Organizers of the Candyman group described it online as "for people who love kids. You can post any type of messages you like, too, or any type of pics and vids you like, too. P.S. If we all work together we will have the best group on the Net."

Mike Heimbach, head of the FBI's child crime unit, described the images exchanged on the Candyman group as "very explicit" and "hard-core." In an interview Tuesday, he added that several of those arrested are registered sex offenders.

FBI officials in Washington declined to identify by name any of those arrested or charged, except to list the occupations of some they described as "significant perpetrators" because they held jobs where they might spend time with children.

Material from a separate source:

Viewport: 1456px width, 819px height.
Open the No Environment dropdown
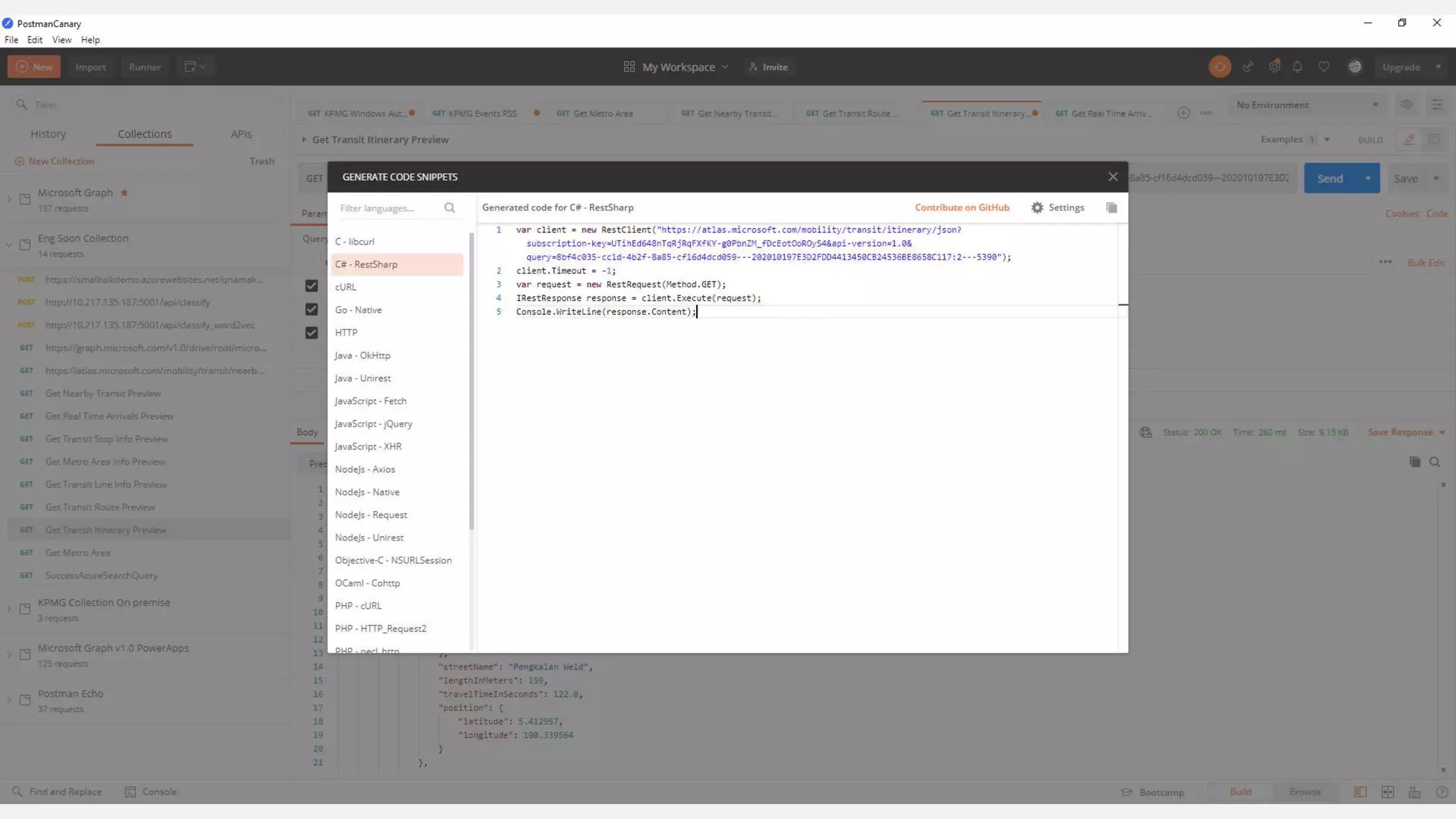pos(1307,105)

The officials said those people included a Catholic priest in the St. Louis area; a school bus driver in Albany, N.Y.; a preschool teacher's aide in Las Vegas; a child photographer and an unspecified clergy member in Philadelphia; and a police officer in West Virginia.

In Las Vegas, authorities said Beckham Baker, 23, was indicted Feb. 6 on one charge of receiving child pornography and one charge of possession of child pornography. Baker, who worked in a southern Nevada day care center, is free pending his next court appearance.

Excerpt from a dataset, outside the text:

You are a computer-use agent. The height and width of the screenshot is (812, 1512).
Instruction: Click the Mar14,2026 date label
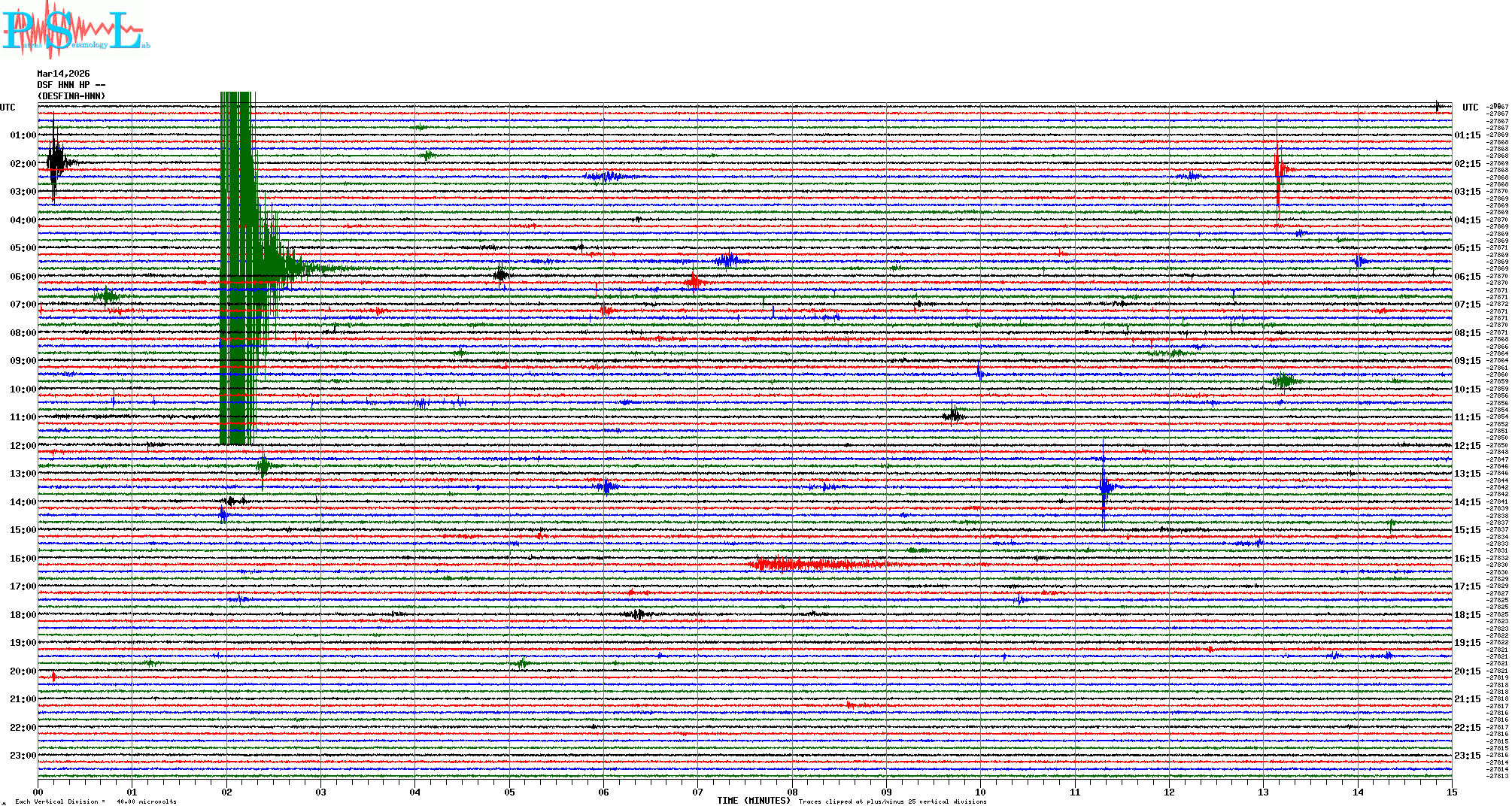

FBI Special Agent Gayle Jacobs said authorities moved quickly to arrest Baker because of his job. "Obviously, he needed to be removed from working with children," she said.

Reached by telephone Monday at his Las Vegas apartment, Baker said he was seeking to hire a lawyer and declined to comment further.

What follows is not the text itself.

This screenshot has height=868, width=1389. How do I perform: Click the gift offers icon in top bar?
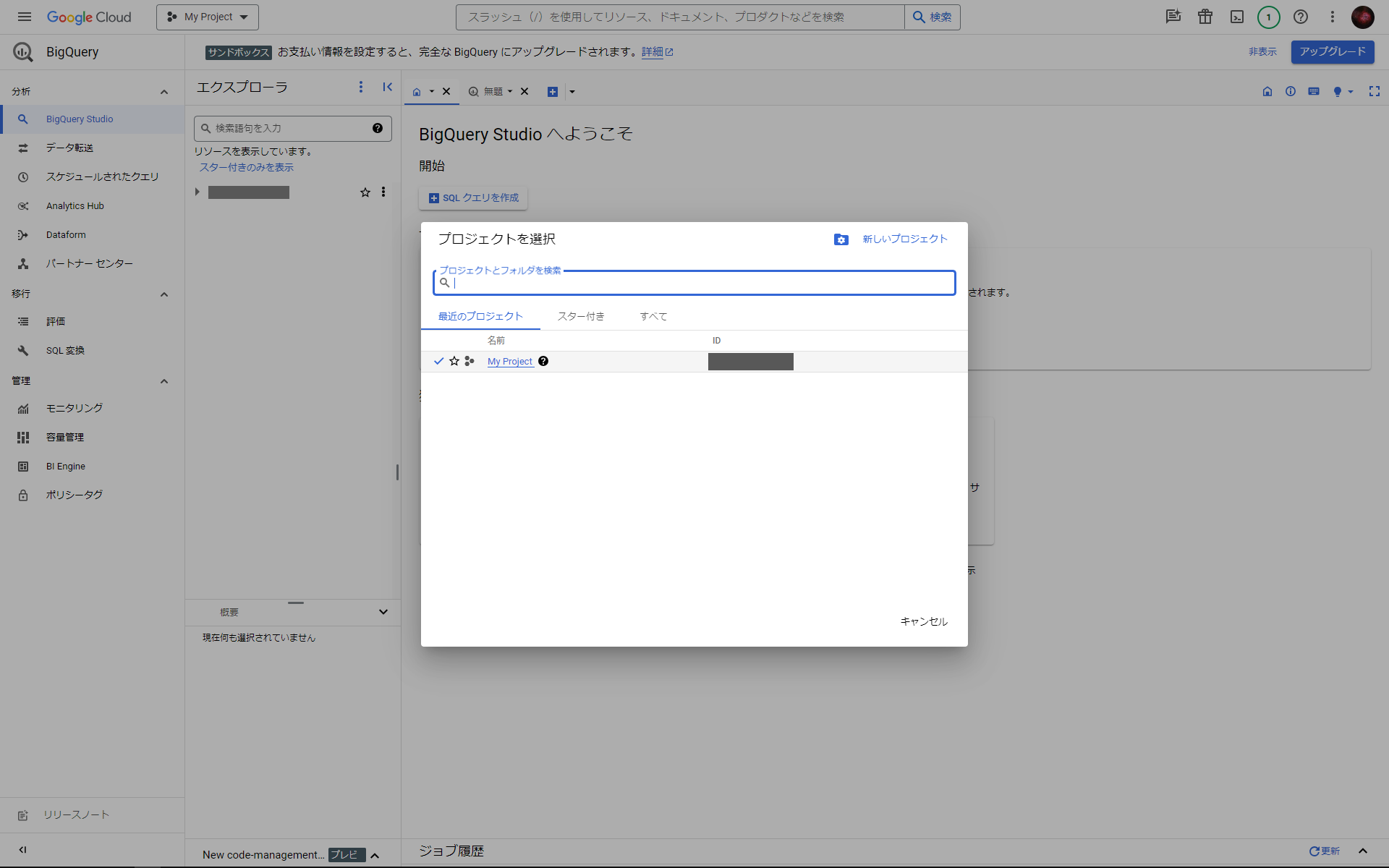point(1205,17)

The school bus driver in New York was identified as Shannon Timothy Macauley, 36, of Constable, N.Y. Macauley was charged by state police in November and December with sodomizing five boys. Another arrest in New York was of John J. Schmidt Jr., 51, of Dolgeville, N.Y. Schmidt, an elementary school teacher, was charged in November with receiving child pornography on his home computer from Internet sites.

Schmidt pleaded innocent. His attorney, Frank Policelli, said he couldn't comment on evidence he still hasn't seen.

"The government always comes forth before anybody can see what kind of case they have," Policelli said. "You can't form an opinion just because the government made charges. They can charge anybody."

In St. Louis, archdiocese officials disclosed earlier this month that a computer belonging to the Rev. John Hess, a priest at Sacred Heart Catholic Church in Florissant, had been seized as part of a child pornography investigation. But authorities could not say late Monday whether that search was related to Monday's announcement in Washington. Hess has been removed from the parish.

FBI spokesman Pete Gulotta in Baltimore confirmed that among those also charged was the Rev. Thomas A. Rydzewski, an associate pastor at the Cathedral of Mary Our Queen in Baltimore. His arrest on Dec. 13 had been previously announced there by authorities, but there was no indication of a larger investigation until Monday's announcement.

The news couldn't come at a worse time for the Roman Catholic church, which for several months now has been embroiled in a scandal involving allegations of child abuse by priests and cover-ups by Church leaders.

Last week, the Archdiocese of Boston reached a financial settlement with 86 people claiming sexual molestation by defrocked priest John J. Geoghan that could total up to $30 million, according to an estimate by a plaintiffs' lawyer.